Recent data shows that homebuyer affordability is improving, albeit modestly, as lower mortgage rates and a slight decrease in mortgage payments have given some relief to buyers. According to the Mortgage Bankers Association, the median new mortgage payment dropped to $2,167 in June, a 2.4% decrease from May’s figure of $2,219. This shift is largely attributed to a combination of lower mortgage rates and a moderation in home price growth.
Despite these positive signs, experts caution that affordability remains a challenge, particularly for first-time homebuyers. “Homebuyer affordability conditions improved for the second straight month as declining mortgage rates continue to increase purchasing power,” explained Edward Seiler, the MBA’s associate vice president of housing economics. The reduction in mortgage payments has been a contributing factor, making it easier for some buyers to re-enter the housing market.
Modest Improvement, Yet Challenges Persist
While the recent declines in mortgage payments are encouraging, they are still far from the levels that existed before the COVID-19 pandemic. Lawrence Yun, the chief economist for the National Association of Realtors, noted that while affordability is moving in the right direction, it remains a “very small improvement” compared to pre-pandemic conditions. “The typical monthly mortgage payment has essentially doubled from pre-Covid years,” said Yun, pointing out that before the pandemic, a $1,000 mortgage payment was common, whereas today, payments are routinely over $2,000.
In June, the median loan amount for new applications fell to $320,512, down from $325,000 in May. This slight reduction in loan amounts reflects a moderation in home price growth, which is also contributing to improved affordability for buyers. The 30-year fixed mortgage rate also dropped to 6.78% by July 25, down from 7.22% in early May, according to Freddie Mac data.

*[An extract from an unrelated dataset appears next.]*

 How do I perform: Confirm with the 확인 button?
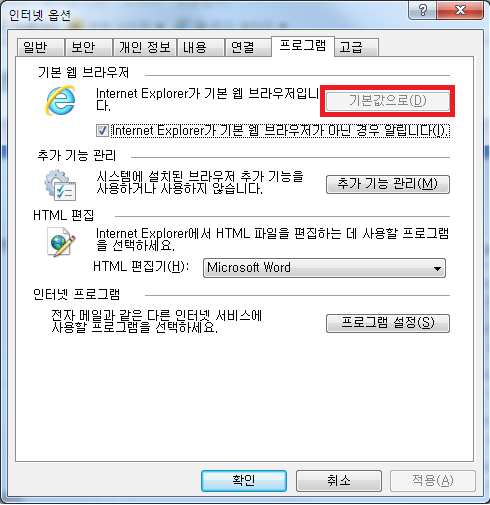[x=244, y=481]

A Shift Toward a More Balanced Market
The overall outlook for housing affordability is shifting, with more inventory entering the market and fewer bidding wars. Total housing inventory at the end of June stood at 1.32 million units, marking a 3.1% increase from May and a 23.4% increase from the same time last year. This increase in inventory, coupled with declining mortgage rates, has led some experts to suggest that the market is becoming more favorable to buyers.
“With more inventory, buyers have more options,” said Selma Hepp, chief economist at CoreLogic. “This is a positive trend for buyers, especially in markets where inventory is increasing the most.” In some regions, such as the South, competition has eased significantly, providing a more buyer-friendly environment.
However, despite this improvement in supply and the decline in mortgage rates, affordability remains a challenge for many potential homebuyers, especially in high-demand areas. Some sellers have begun reducing prices to attract buyers, with one in four sellers cutting their prices in June, the highest rate for any June in the past six years, according to Redfin data.
Looking Ahead
As inventory increases and mortgage rates decline further, experts are optimistic that housing affordability will continue to improve, though at a slow pace. The Federal Reserve is expected to cut interest rates in the latter half of 2024, which may provide further relief to homebuyers. However, for many, the affordability challenges will persist as the market remains far from its pre-pandemic conditions.
For potential buyers, staying within budget remains critical. “Just because mortgage rates declined does not mean it’s time to overstretch your budget,” emphasized Yun, advising homebuyers to make prudent decisions as conditions continue to evolve.